## DATA TO EXAMINE
★ ★ ★ ★ ★

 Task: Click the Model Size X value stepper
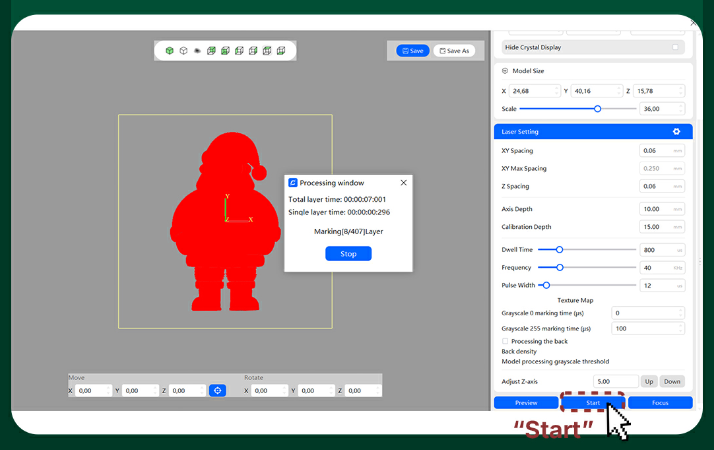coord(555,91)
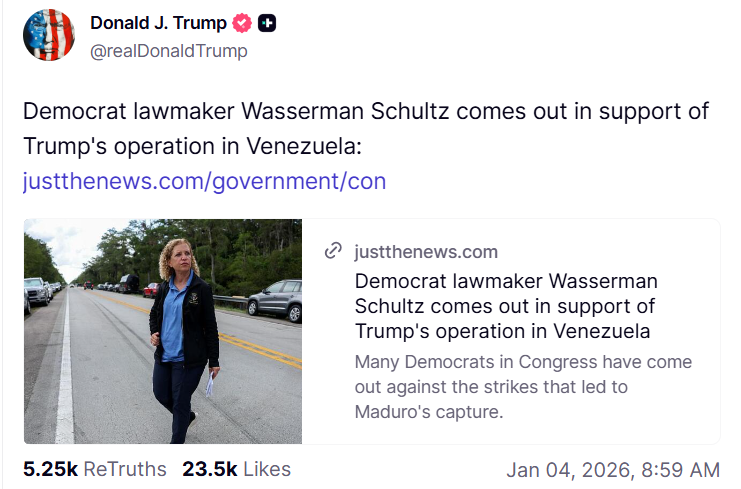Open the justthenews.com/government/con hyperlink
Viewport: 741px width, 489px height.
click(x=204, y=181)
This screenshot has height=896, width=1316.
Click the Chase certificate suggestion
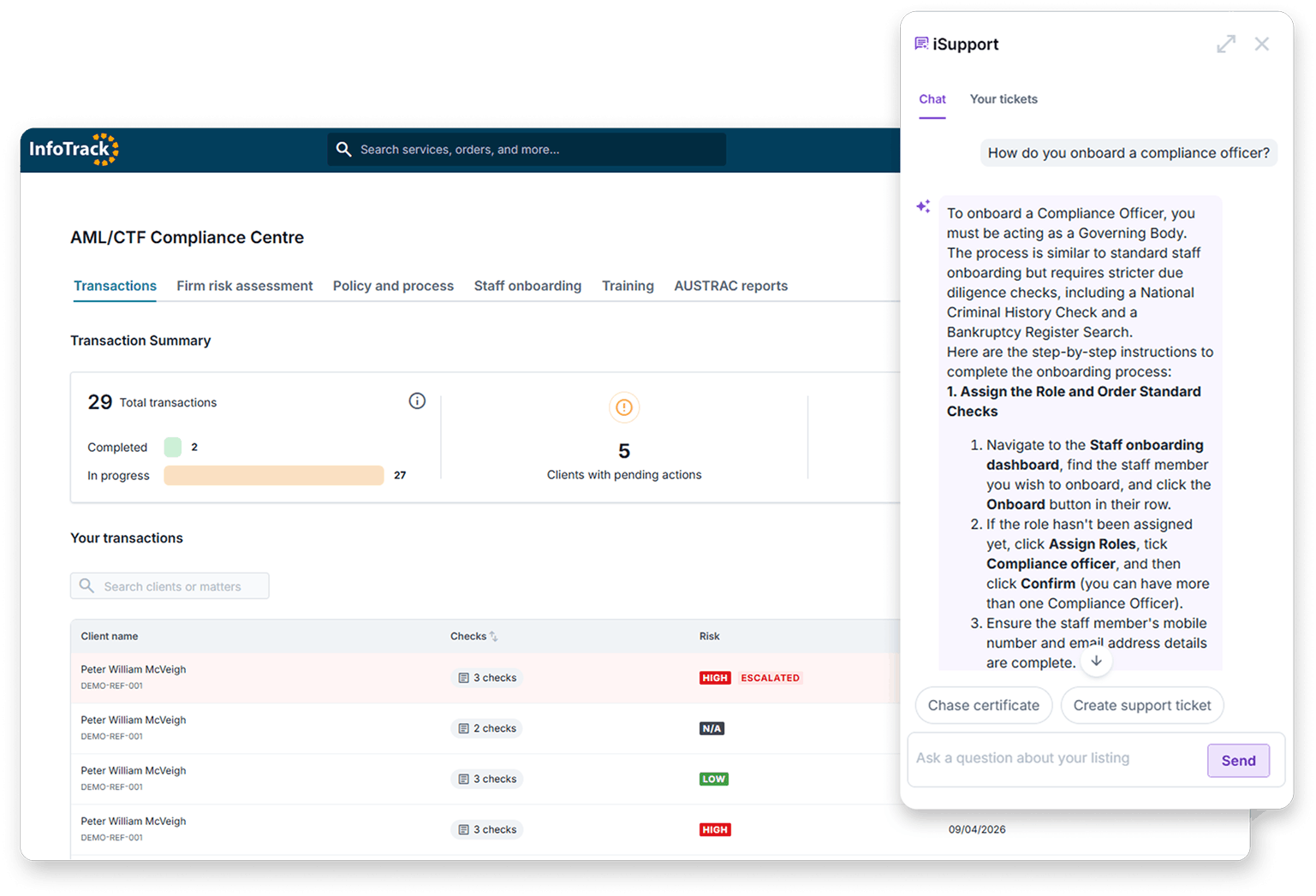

★ ★ ★ ★ ★

## PROBLEM DESCRIPTION
Repeat each of the records exactly as written, except for the pictures, which are to be left out.

## SOLUTION TO THIS EXERCISE
 Task: Click the Model Size X value stepper
coord(555,91)
Open the justthenews.com/government/con hyperlink
Viewport: 741px width, 489px height.
click(x=204, y=181)
This screenshot has height=896, width=1316.
Click the Chase certificate suggestion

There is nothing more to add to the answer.